Action item: Reproduce the passage about Sheinelle Jones below word for word, in its entirety.

Passage provided:
⁂
American journalist, news anchor and correspondent

Sheinelle Marie Jones (born April 19, 1978) is an American journalist and a news anchor and correspondent for NBC News. She is the co-host of Today with Jenna & Sheinelle, the fourth hour of Today, and serves as host of Wild Child as part of the network's Saturday morning educational block, The More You Know. Jones was previously a co-host of the third hour of Today, and a former co-anchor of Weekend Today.

== Early life and education ==
Sheinelle Marie Jones was born April 19, 1978, in Philadelphia, Pennsylvania. Her father is U.S. District Court Judge C. Darnell Jones II. She credits her mother with raising her "surrounded by the power of intentionality," by posting inspirational sayings throughout the house. She attended Wichita Brooks Middle Magnet School and Wichita Heights High School, both in Wichita, Kansas, and Northwestern University in Evanston, Illinois, where she pledged the historically Black sorority Alpha Kappa Alpha. While still in high school, she interned at KWCH-TV, the CBS affiliate in Wichita.
⁂
Data extract:
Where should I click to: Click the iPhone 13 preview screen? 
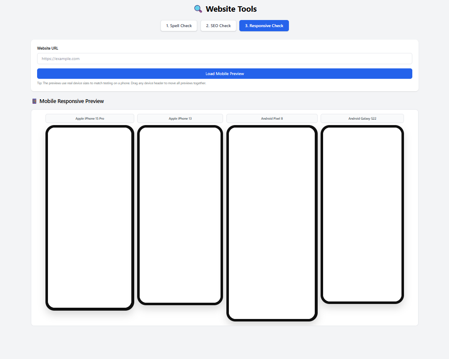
⁂
Response:
American journalist, news anchor and correspondent

Sheinelle Marie Jones (born April 19, 1978) is an American journalist and a news anchor and correspondent for NBC News. She is the co-host of Today with Jenna & Sheinelle, the fourth hour of Today, and serves as host of Wild Child as part of the network's Saturday morning educational block, The More You Know. Jones was previously a co-host of the third hour of Today, and a former co-anchor of Weekend Today.

== Early life and education ==
Sheinelle Marie Jones was born April 19, 1978, in Philadelphia, Pennsylvania. Her father is U.S. District Court Judge C. Darnell Jones II. She credits her mother with raising her "surrounded by the power of intentionality," by posting inspirational sayings throughout the house. She attended Wichita Brooks Middle Magnet School and Wichita Heights High School, both in Wichita, Kansas, and Northwestern University in Evanston, Illinois, where she pledged the historically Black sorority Alpha Kappa Alpha. While still in high school, she interned at KWCH-TV, the CBS affiliate in Wichita.